◆ **THE TASK**
Rewrite the data from the line holding "I will coord(413,189)." through the end of the data, inclusive, keeping the requests. Multiply every coordinate in the answers by 0.65 and round each to a whole number with halves rounded up, leaving all other numbers unchanged.

◆ **DATA FOR THE TASK**

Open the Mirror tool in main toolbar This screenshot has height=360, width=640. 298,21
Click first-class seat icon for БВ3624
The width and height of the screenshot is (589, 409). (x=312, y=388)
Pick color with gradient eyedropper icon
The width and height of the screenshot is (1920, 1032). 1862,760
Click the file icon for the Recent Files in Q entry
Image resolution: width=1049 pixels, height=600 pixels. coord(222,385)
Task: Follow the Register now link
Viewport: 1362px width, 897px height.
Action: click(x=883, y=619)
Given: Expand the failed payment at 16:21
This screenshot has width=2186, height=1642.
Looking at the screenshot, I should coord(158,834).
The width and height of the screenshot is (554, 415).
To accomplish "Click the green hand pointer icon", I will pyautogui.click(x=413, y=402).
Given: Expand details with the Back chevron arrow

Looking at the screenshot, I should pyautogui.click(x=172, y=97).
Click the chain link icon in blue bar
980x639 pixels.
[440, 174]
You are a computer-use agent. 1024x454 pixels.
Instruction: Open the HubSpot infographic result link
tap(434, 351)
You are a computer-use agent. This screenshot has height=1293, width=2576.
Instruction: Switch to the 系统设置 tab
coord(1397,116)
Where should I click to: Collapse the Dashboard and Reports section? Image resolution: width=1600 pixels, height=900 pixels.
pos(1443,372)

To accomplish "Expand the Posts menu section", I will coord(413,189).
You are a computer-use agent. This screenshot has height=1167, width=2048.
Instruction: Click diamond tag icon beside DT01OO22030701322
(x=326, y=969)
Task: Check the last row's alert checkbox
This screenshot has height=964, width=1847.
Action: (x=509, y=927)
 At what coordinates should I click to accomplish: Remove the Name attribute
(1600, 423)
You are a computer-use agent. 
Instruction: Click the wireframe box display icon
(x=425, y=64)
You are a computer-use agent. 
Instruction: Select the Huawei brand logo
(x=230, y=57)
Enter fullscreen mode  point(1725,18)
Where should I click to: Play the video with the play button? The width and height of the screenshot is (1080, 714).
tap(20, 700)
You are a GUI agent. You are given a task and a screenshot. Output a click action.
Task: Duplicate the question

◆ **FINISHED EXERCISE**
To accomplish "Expand the Posts menu section", I will coord(268,123).
You are a computer-use agent. This screenshot has height=1167, width=2048.
Instruction: Click diamond tag icon beside DT01OO22030701322
(x=212, y=630)
Task: Check the last row's alert checkbox
This screenshot has height=964, width=1847.
Action: (x=331, y=603)
 At what coordinates should I click to accomplish: Remove the Name attribute
(1040, 275)
You are a computer-use agent. 
Instruction: Click the wireframe box display icon
(x=276, y=42)
You are a computer-use agent. 
Instruction: Select the Huawei brand logo
(x=150, y=37)
Enter fullscreen mode  point(1121,12)
Where should I click to: Play the video with the play button? The width and height of the screenshot is (1080, 714).
tap(13, 455)
You are a GUI agent. You are given a task and a screenshot. Output a click action.
Task: Duplicate the question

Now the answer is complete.